The commission and its rules address emergency needs and provide for help in case of a catastrophe, he said, but “we’ve yet to see the rules and regulations on the partnership between the districts and the state.”

Knox said he hoped the next General Assembly would establish a permanent funding mechanism for facilities repair and construction.

Members of the three-person commission are Dr. Ken James, director of the state Education De-partment; Richard Weiss, director of the state Finance and Adminis-tration Department, and Mac Dodson, president of the Arkansas Development Finance Authority.

The commission also voted to advertise for:

• Seven new jobs in the division, which eventually will have about 25 employees to oversee building projects in all 254 school districts.

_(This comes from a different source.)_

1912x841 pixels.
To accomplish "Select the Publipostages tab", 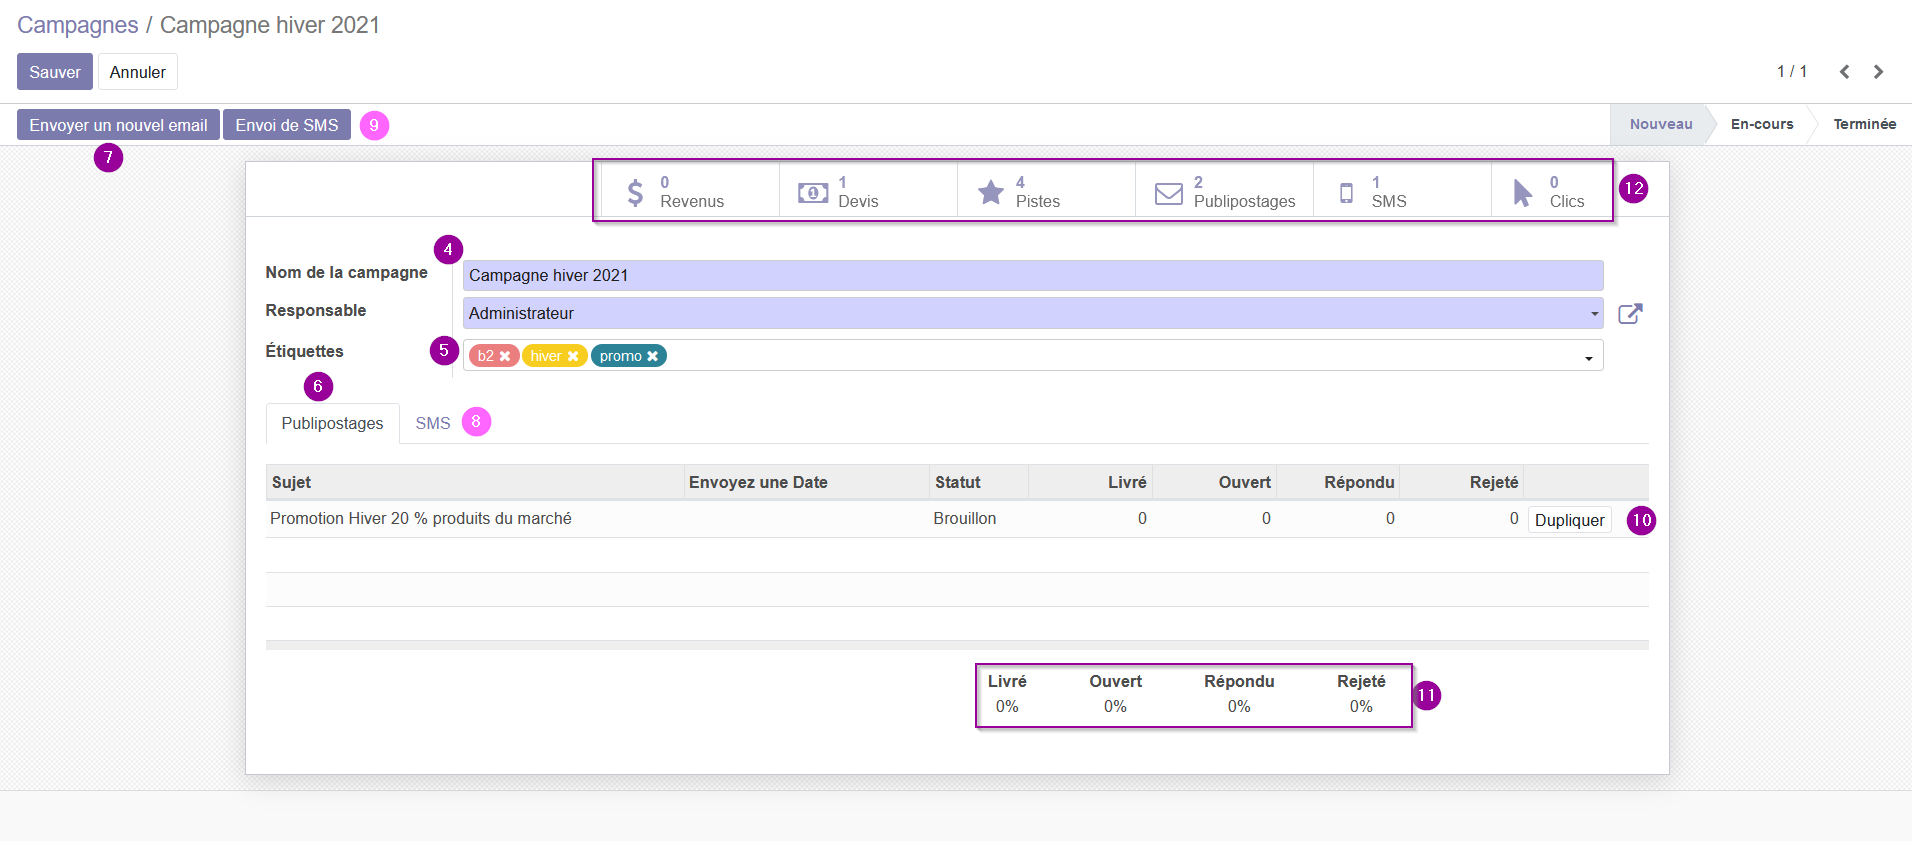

Ten of the permanent jobs will be bus inspectors that the state will cross-train to inspect school buildings. Districts that don’t keep their facilities up to state standards will be sanctioned.

• Architects and engineers who will be hired on a part-time basis to review each district’s application for state aid. Floyd estimated that about a dozen such professionals would be needed in the next 18 months.

The state and its school districts will be operating on short deadlines for both immediate state aid and 10-year building plans for each district.

“We’re going to be inundated with all these plans,” Floyd said of the need for temporary employees. “The permanent staff can’t handle that flow.”
The Legislature last month set aside $20 million for immediate and catastrophic repairs. Another $50 million is for local school building debt incurred after Jan. 1, 2005, and $40 million is to help with each district’s state-ap-proved master plan.

Districts must have applications completed for immediate-needs funding by July 1, and the 10-year master plan is due by Feb. 1, 2006.

To be eligible for the repairs, districts must provide documentation of the deficiency and of how it is an immediate hazard to the health and safety of students, teachers and others using the facility, the integrity of the facility with regard to meeting minimum health or safety standards or extraordinary deterioration.

David Robinson of the Arkansas News Bureau contributed to this article.